| Stored data entries |
########################################
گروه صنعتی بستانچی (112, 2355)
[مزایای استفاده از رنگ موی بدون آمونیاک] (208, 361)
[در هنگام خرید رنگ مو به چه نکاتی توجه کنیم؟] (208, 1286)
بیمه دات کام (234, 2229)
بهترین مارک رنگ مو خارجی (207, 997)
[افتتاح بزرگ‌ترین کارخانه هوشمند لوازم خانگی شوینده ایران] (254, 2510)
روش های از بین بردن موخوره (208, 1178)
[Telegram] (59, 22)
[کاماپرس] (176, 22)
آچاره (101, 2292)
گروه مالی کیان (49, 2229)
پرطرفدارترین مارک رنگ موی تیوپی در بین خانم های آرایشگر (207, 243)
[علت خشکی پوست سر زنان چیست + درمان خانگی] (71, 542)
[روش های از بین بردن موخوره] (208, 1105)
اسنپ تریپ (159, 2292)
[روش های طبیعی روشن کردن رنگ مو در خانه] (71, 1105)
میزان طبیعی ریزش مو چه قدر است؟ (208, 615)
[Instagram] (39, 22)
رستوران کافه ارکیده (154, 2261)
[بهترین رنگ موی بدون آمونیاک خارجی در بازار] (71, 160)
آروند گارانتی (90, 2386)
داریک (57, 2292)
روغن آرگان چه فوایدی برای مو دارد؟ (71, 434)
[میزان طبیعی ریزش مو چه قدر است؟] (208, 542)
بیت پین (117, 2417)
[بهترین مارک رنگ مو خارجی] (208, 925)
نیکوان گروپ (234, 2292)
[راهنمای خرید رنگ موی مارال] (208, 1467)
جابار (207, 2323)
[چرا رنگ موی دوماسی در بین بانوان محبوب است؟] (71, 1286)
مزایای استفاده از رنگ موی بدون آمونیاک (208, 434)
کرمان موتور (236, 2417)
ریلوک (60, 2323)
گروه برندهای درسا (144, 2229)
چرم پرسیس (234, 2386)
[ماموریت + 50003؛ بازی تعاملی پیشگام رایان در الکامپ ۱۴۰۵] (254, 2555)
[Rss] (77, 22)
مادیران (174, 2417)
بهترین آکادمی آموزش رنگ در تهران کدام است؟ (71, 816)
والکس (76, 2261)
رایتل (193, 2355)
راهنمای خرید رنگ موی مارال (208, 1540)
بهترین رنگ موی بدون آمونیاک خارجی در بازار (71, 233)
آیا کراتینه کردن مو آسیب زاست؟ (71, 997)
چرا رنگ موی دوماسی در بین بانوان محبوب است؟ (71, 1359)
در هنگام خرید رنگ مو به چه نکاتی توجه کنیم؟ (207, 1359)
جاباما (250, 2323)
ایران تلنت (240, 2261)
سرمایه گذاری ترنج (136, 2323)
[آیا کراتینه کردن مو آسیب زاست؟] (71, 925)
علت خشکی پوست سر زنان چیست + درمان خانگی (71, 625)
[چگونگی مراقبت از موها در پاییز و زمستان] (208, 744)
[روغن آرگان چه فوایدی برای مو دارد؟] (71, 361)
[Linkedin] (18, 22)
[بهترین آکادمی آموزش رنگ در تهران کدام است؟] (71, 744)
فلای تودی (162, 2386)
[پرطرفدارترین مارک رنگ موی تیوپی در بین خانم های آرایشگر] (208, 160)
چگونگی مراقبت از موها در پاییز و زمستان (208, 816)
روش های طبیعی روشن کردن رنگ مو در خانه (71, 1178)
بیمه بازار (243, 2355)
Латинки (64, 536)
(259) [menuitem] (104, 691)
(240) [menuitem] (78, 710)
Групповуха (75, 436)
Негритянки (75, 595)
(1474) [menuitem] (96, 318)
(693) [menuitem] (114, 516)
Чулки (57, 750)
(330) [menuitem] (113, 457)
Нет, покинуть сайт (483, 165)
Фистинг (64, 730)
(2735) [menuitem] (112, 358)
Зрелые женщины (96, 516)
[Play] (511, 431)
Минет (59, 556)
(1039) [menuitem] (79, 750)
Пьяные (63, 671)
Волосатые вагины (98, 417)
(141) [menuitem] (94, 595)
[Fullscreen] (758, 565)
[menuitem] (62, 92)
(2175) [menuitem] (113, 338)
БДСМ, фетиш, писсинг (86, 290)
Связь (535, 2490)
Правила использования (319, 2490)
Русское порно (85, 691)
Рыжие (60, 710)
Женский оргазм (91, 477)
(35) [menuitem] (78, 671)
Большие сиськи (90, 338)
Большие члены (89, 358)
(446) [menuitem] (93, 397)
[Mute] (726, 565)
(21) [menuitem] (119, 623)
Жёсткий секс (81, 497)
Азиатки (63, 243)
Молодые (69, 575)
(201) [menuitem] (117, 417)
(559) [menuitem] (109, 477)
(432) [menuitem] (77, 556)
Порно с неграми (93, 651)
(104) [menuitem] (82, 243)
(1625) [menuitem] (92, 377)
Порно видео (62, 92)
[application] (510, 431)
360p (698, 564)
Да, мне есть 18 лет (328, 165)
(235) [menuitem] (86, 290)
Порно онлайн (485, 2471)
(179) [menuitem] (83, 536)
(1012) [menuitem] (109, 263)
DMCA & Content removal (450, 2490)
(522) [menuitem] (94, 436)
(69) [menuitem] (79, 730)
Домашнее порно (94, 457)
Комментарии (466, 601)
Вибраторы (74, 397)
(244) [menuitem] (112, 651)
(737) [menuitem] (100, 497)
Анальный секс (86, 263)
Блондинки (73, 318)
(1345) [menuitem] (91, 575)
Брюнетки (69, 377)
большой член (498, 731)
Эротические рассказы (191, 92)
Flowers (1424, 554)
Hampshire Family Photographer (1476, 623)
########################################
| WHAT TO DO |
Write out exactly the lines above from the line with "Да, мне есть 18 лет (328, 165)" through the line with "Анальный секс (86, 263)", both of them included, and leave out all other lines.

| ANSWER AREA |
Да, мне есть 18 лет (328, 165)
(235) [menuitem] (86, 290)
Порно онлайн (485, 2471)
(179) [menuitem] (83, 536)
(1012) [menuitem] (109, 263)
DMCA & Content removal (450, 2490)
(522) [menuitem] (94, 436)
(69) [menuitem] (79, 730)
Домашнее порно (94, 457)
Комментарии (466, 601)
Вибраторы (74, 397)
(244) [menuitem] (112, 651)
(737) [menuitem] (100, 497)
Анальный секс (86, 263)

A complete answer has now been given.